Okuma parçası ▸
Hakan Ali Toker bestelerinden oluşan Taurus Mountains (Toros Dağları) albümü dijital olarak geçtiğimiz ay yayımlandı. Albüm Açık Radyo tarafından 2019’un En İyi Caz Albümleri listesine alındı.
Piyanoda Hakan Ali Toker, çelloda Murat Süngü, davulda Erdem Göymen var. Kayıt, mix, mastering ve müzik yapımcılığı Hakan Kurşun’a ait.
Türk müziğine, Klasik Batı Müziği’ne, caz ve etnik müziklere, Orta Asya ve Güney Amerika müziklerine ilgisiyle ve bilindik eserlere farklı yorumlar getirmesiyle de tanınıyor Toker.
Biz daha çok Taurus Mountains albümünü konuştuk; ancak Alla Turca Alla Toker albümündeki Yine Bir Gülnihal, Fikrimin İnce Gülü, Huysuz ve Tatlı Kadın* gibi eserlere getirdiği yorumları da dinlemenizi isterim.
Bu arada Toker Messing Around albümü de ABD’de Global Music Awards’ta gümüş madalya aldı ve The Art Music Lounge tarafından Toker yılın yorumcusu seçildi.
Toker ile müziklerini severek çaldığı Sophie Menter, Cécile Chaminade, Fanny Mendelssohn ve nicelerini, işi gücü bırakıp haftalarca boogie-woogie dinleyip çalışmasını, solo klavsenle halk türkülerimizi çalacağı yakın zamandaki konserini ve nasıl bir dinleyici tahayyül ettiğini konuştuk.

Görev ▸
Toker söyleşisinde "Biz daha çok" diye başlayan yerden "tahayyül ettiğini konuştuk." diye biten yere kadar her şeyi, "gümüş madalya" yerine "altın madalya" koyarak lütfen güncelleyip yeniden yaz. Satırların bu işte hiçbir rolü yok.

[Görüntülenen öğeleri bulmaya yönelik satırlar]
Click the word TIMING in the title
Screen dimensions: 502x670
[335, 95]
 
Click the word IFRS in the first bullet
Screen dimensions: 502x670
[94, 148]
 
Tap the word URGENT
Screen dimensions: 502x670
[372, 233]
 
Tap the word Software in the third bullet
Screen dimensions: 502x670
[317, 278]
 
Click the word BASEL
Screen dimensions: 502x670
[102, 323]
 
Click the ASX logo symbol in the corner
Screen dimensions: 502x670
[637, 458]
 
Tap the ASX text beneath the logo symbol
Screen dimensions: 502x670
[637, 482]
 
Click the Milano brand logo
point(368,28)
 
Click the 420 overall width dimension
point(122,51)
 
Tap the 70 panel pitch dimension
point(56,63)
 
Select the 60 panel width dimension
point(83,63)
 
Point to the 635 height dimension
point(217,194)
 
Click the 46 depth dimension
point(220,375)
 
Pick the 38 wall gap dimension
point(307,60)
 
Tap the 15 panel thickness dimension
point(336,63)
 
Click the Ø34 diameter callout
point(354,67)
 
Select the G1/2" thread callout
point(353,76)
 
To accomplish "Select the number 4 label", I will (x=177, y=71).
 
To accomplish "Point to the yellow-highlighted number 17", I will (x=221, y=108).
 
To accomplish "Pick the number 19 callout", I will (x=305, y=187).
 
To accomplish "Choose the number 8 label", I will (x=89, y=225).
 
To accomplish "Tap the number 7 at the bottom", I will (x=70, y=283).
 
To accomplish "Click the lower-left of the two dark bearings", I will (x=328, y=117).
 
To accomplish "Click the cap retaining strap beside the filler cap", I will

--

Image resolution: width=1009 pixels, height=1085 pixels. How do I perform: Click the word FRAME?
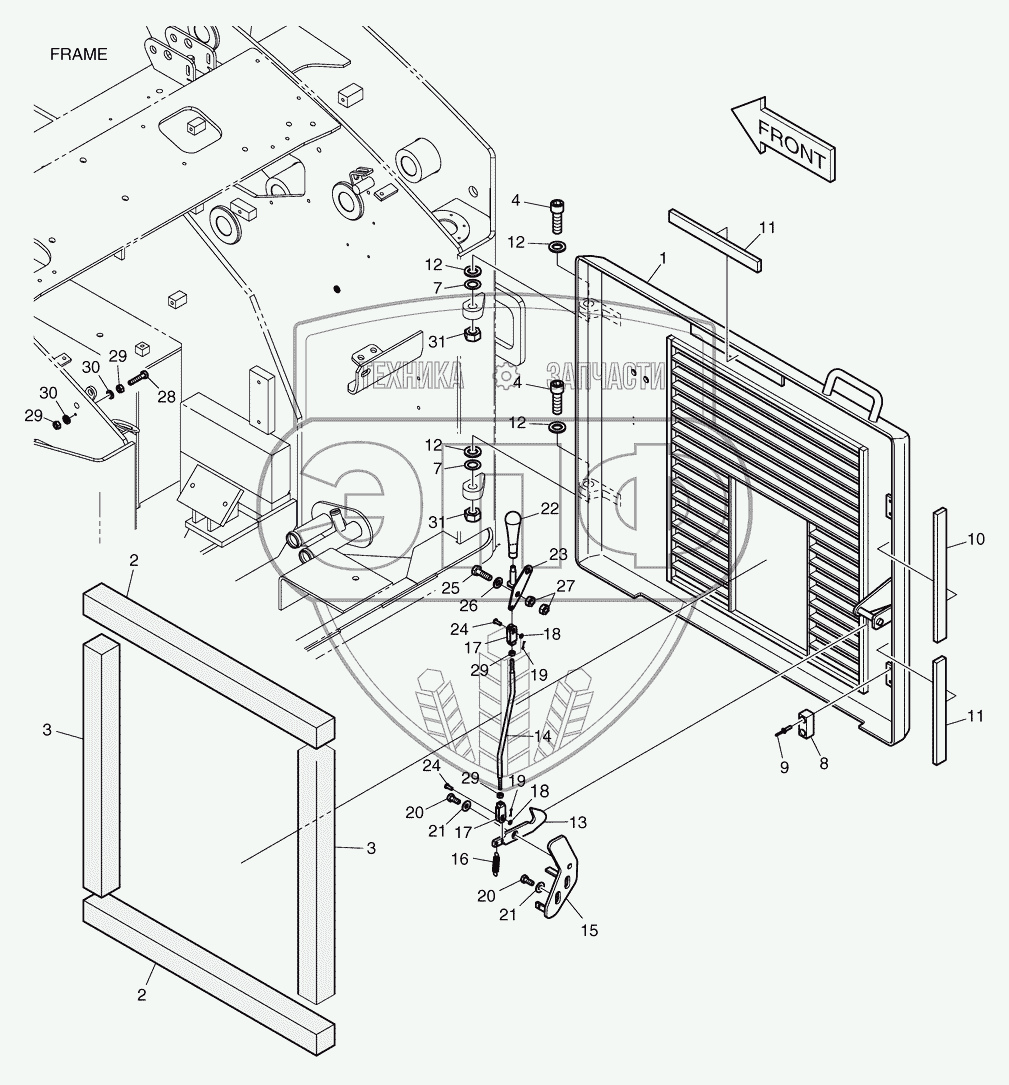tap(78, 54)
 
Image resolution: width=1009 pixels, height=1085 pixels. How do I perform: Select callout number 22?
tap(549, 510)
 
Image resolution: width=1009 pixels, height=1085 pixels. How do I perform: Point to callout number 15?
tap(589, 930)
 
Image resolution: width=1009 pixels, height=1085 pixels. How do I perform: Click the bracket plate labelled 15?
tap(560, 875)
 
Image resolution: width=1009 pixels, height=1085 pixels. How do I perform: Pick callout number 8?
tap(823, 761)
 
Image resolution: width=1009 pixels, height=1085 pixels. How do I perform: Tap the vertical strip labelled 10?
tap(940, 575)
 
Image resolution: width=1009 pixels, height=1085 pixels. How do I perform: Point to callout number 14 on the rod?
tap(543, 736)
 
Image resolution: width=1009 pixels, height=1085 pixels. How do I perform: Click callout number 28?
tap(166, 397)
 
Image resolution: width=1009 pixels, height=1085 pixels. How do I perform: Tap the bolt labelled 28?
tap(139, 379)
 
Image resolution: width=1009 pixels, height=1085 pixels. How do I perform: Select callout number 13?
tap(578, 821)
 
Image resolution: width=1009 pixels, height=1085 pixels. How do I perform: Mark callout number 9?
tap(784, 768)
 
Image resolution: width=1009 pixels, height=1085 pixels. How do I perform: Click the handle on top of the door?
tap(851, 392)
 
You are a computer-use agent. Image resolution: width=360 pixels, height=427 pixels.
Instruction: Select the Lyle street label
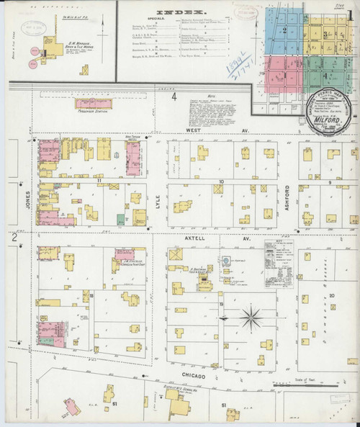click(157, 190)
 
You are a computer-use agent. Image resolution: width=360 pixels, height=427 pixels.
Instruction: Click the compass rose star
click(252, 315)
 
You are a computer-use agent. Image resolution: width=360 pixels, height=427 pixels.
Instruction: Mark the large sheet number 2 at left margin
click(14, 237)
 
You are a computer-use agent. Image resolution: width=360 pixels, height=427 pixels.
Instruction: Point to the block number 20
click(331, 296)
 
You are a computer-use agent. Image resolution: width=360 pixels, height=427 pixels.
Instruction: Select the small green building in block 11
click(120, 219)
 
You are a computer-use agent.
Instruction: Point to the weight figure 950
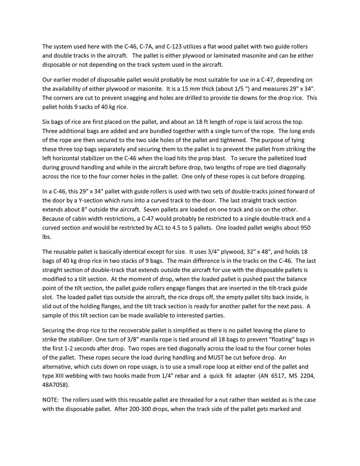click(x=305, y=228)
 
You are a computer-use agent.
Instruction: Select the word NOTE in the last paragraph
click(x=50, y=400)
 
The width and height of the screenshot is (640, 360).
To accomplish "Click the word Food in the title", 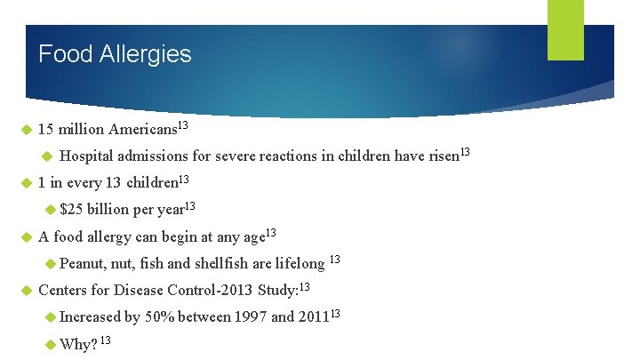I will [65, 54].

---

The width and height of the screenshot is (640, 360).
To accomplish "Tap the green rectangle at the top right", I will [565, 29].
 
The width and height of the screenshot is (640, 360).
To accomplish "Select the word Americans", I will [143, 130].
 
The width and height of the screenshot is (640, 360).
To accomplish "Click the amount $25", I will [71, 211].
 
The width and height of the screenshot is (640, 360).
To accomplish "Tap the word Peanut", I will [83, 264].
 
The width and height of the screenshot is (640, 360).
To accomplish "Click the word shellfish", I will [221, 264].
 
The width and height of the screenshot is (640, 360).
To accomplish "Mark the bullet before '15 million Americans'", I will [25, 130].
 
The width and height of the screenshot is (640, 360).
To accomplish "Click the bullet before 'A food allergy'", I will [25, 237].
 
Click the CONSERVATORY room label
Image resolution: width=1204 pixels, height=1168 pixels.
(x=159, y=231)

Görev çıktısı ▸
Biz daha çok Taurus Mountains albümünü konuştuk; ancak Alla Turca Alla Toker albümündeki Yine Bir Gülnihal, Fikrimin İnce Gülü, Huysuz ve Tatlı Kadın* gibi eserlere getirdiği yorumları da dinlemenizi isterim.
Bu arada Toker Messing Around albümü de ABD’de Global Music Awards’ta altın madalya aldı ve The Art Music Lounge tarafından Toker yılın yorumcusu seçildi.
Toker ile müziklerini severek çaldığı Sophie Menter, Cécile Chaminade, Fanny Mendelssohn ve nicelerini, işi gücü bırakıp haftalarca boogie-woogie dinleyip çalışmasını, solo klavsenle halk türkülerimizi çalacağı yakın zamandaki konserini ve nasıl bir dinleyici tahayyül ettiğini konuştuk.